_AIM OF THE TASK_
Only a number is wanted: how many lines in the records below contain "label"?

╭─ THE DATA

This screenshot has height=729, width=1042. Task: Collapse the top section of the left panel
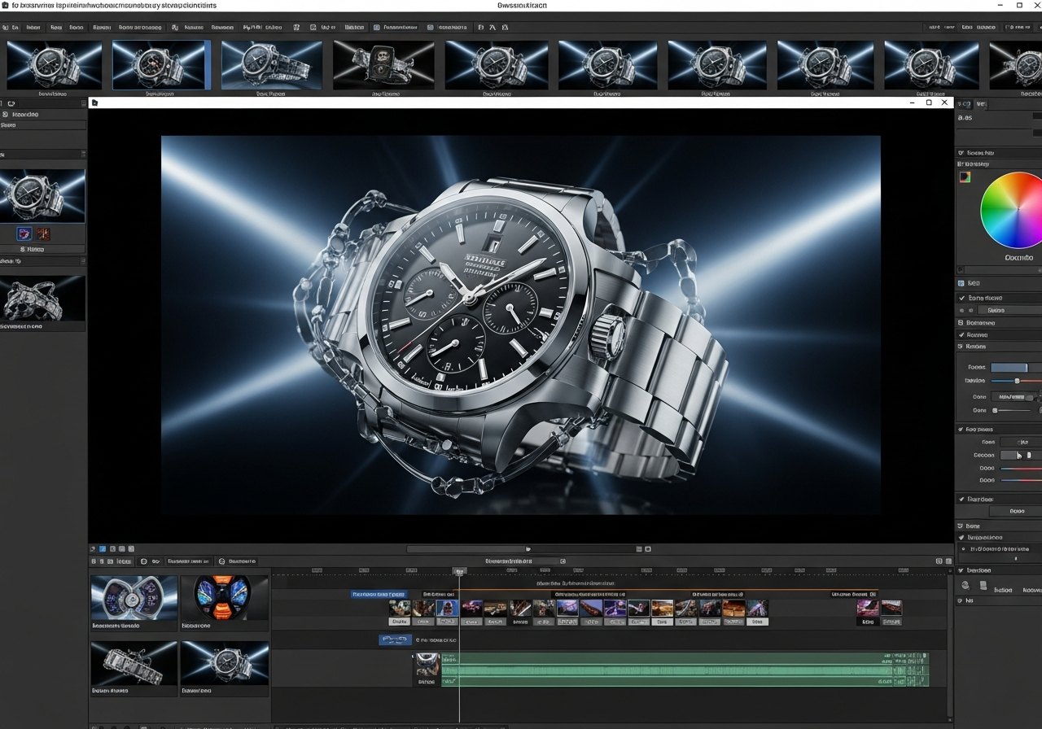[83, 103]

╰─
╭─ THE DATA

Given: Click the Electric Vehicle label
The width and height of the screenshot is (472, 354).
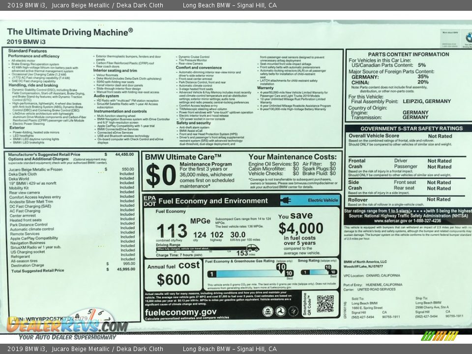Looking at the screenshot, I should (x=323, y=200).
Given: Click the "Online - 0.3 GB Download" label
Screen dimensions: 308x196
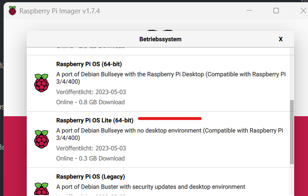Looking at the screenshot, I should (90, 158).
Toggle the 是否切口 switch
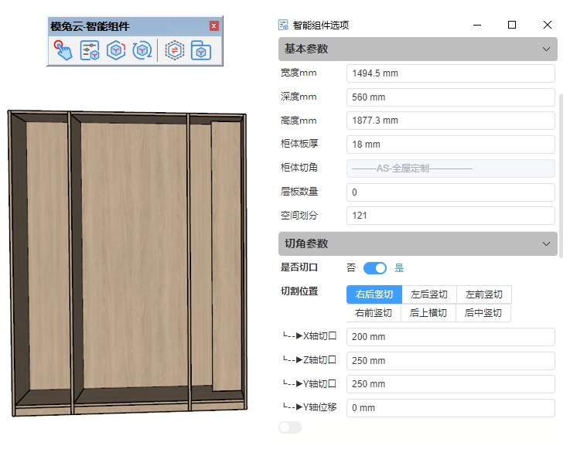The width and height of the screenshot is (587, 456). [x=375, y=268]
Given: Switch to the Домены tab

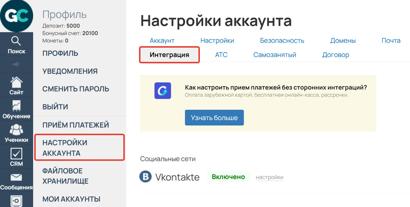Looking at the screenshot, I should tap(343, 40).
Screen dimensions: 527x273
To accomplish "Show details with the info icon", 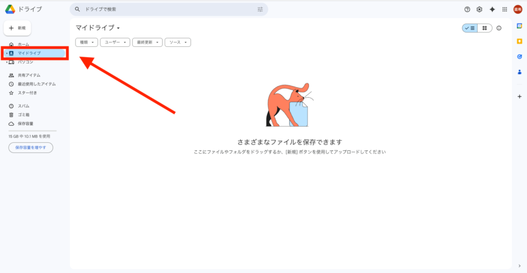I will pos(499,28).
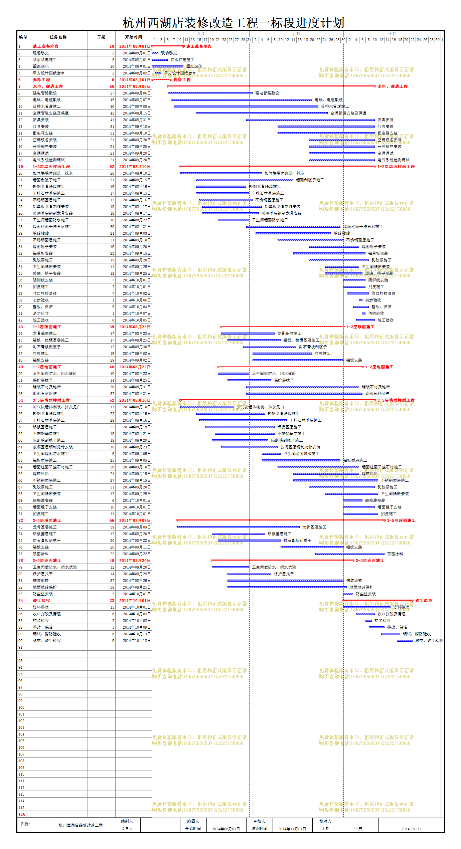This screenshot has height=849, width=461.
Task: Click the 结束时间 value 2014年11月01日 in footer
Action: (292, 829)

╰─

_SOLVED PROBLEM_
2